Friday, 20 January 2012

Tagging of shops

One of the challenges in adding various different types of retail outlet to the map is that retailers have always had a habit of finding gaps in the market where they can expand their range, in order to reach more customers. So whatever boxes we try to put shops into, somebody is trying to break out of them. We happily buy sweets from a newsagent, and kitchenware from a hardware shop.

It is difficult to measure how contributors tag individual shops, because variations in the data reflect variations in the real world. But because big chains tend to operate a lot of similar shops, we can look at the different ways these are tagged to get some idea of how contributors handle difficult categories.

To keep this in proportion, there are several large chains where there isn't much of an issue. In these cases there is a high level of consensus, and almost all branches in a chain carry similar tags. This suggests that most contributors see the same type of shop. Examples where more than 80% of branches carry the same value for the "shop" tag include Tesco, Sainsbury, Lidl, Morrisons, Asda, Aldi, Waitrose, Iceland, Somerfield and Tesco Metro = supermarkets; Londis, Premier, and One Stop = convenience stores; B and Q and Homebase = doityourself; Greggs = bakery; and Next = clothes.

Other chains seem to be operating across a genuine boundary between two similar categories. As a result a limited number of different tags have been used across the whole of the chain. Among the big chains this mainly applies to certain brands of supermarkets / convenience stores, typically with 50-75% of branches in one category, and the rest in another: examples include Co-op, Spar, Tesco Express, Costcutter, Cooperative Food, Sainsburys Local and Budgens.

Other chains have business models that are proving more difficult for contributors to categorise. This often seems to depend on how much emphasis the retailer places on offering a wide range of goods, or specialising in one type (or at least on how different contributors perceive this balance). In these cases different contributors normally choose between just a couple of options. For example, both shop=department_store and shop=clothes are commonly applied across chains such as Matalan, Debenhams, TK Maxx.

There are a few cases were there is a wide variety of different categories within the same chain, and little consensus between contributors. These seem to be chains that do not just offer a wide range of goods, but also compete with others that are much more specialised. There are a few where there is a huge mixture of tags. Contributors have used ten or more different values for "shop" to describe each of the following examples: Halfords (with 34 different values for "shop"; "bicycle" as the most common); Argos (25 different values for shop); Marks and Spencer; W H Smith; and Wilkinson.

So the challenge facing contributors is often that a shop offers a range of goods (or a shop format) that cannot easily be pinned down. But there are also some areas where there seems to be consensus among contributors on the type of shop they are dealing with, but not necessarily on  the best tag to use. The most common examples use different terminology which means much the same thing - such as shop=betting or shop=bookmaker (for William Hill, Ladbrokes, etc). Either "shop=alcohol" or "shop=beverage" is common used for chains such as Bargain Booze, Oddbins, and Thresher.

--- Data supplied ---
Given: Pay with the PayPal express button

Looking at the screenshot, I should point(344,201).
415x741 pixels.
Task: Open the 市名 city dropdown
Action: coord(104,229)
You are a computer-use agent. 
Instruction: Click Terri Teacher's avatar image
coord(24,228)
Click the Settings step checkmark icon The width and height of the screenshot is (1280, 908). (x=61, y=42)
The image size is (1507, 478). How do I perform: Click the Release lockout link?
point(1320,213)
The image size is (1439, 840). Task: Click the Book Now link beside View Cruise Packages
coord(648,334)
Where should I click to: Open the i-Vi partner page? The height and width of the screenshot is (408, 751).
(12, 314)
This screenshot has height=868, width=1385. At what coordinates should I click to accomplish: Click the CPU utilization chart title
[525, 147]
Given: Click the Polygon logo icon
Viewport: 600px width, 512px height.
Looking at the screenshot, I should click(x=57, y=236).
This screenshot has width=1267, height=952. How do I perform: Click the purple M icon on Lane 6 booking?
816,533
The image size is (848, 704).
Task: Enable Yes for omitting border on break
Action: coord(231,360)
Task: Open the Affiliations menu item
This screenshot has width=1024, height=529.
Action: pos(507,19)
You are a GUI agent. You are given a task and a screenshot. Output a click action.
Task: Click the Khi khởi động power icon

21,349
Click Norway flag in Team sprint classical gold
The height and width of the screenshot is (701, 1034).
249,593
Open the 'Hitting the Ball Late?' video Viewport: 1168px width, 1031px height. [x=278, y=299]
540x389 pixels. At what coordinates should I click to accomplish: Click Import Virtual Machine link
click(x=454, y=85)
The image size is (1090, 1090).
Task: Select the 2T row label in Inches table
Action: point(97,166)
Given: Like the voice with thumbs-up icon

--- Given exercise 1 ---
In the records, copy the lines exactly, starting at the line that contains "You are a GUI" and ending at the last line of the records.
--- Given exercise 2 ---
Continue the post on tagging of shops, picking up right after its final sentence.

--- Task output 1 ---
You are a GUI agent. You are given a task and a screenshot. Output a click action.
Task: Click the Khi khởi động power icon

21,349
Click Norway flag in Team sprint classical gold
The height and width of the screenshot is (701, 1034).
249,593
Open the 'Hitting the Ball Late?' video Viewport: 1168px width, 1031px height. [x=278, y=299]
540x389 pixels. At what coordinates should I click to accomplish: Click Import Virtual Machine link
click(x=454, y=85)
The image size is (1090, 1090).
Task: Select the 2T row label in Inches table
Action: point(97,166)
Given: Like the voice with thumbs-up icon

--- Task output 2 ---
Supermarkets and convenience stores are an example where one term is better recognised for smaller shops, and a different term among larger chains, with both covering similar scope. There are similar examples, including hardware shops and do-it-yourself stores, with a certain amount of overlap between the two.

Finally, there is the issue of spelling mistakes: abbreviations, plural / possessive forms, and alternative approaches to capitalisation and spacing ("newsagent", "news agent", "News Agent", "news_agent", or even "newspaper", or just "news"). It is not difficult to find examples like this, but in practice they don't seem to account for a significant proportion of the total. It is mainly a problem where the normal term for the shop is long, or uses more than a single word, but even there it's not a particularly serious problem. Out of the list of different terms for shops selling newspapers, "newsagent" accounts for 98% of occurrences in the database. In general, around 99% of shops with spelling variations are tagged with the most common value, while the rarer variants account for only 1%. As far as I can see the widest variations in the UK are among DIY shops (variously tagged : doityourself, diy, DIY, etc.) and estate agents (tagged "estate agency", "Estate Agent", "estate agents", "estate_agency", etc.). Even in these, the most common option has been applied across more than 90% of the sample.

The bottom line is that while it is easy to envisage a tool to fix spelling variants, this isn't the real challenge. There are a few cases where more consensus on terminology would make things a bit tidier. But the real challenge is to find better ways of handling nuances between the different business formats that we find in the real world - such as where we use different terminology for different sizes of shop, or for different levels of specialisation. It's hard to imagine a tagging scheme that is going to directly solve the problem of where to buy a spanner, a cycling magazine, or a bottle of balsamic vinegar. Some problems are probably best left to a fuzzy search process. In the meantime the best approach for contributors seems to be to stick to the common values when adding a shop; and pick the value that best describes what we see on the ground.

Nothing new there.

2 comments:

Chris Hill said...

Fascinating analysis. It confirms my dislike for the lint chasers who change the tags on an object without every visiting it. I have had to send messages recently to a couple of these deluded souls who are changing the tags to fit in with some wiki page or other, which could, of course, have been changed the day before by a twiddler.

I must get around to adding more shop tags ...

gom1 said...

Me too. I guess thee is a place for fixing spelling mistakes but as the data gets more sophisticated there is a real risk that we lose a lot of nuances in the way things are tagged by people who have actually been to see. You do need to add more shops though - it's the only feature (so far) where I haven't found your area ranking among the best coverage in the UK.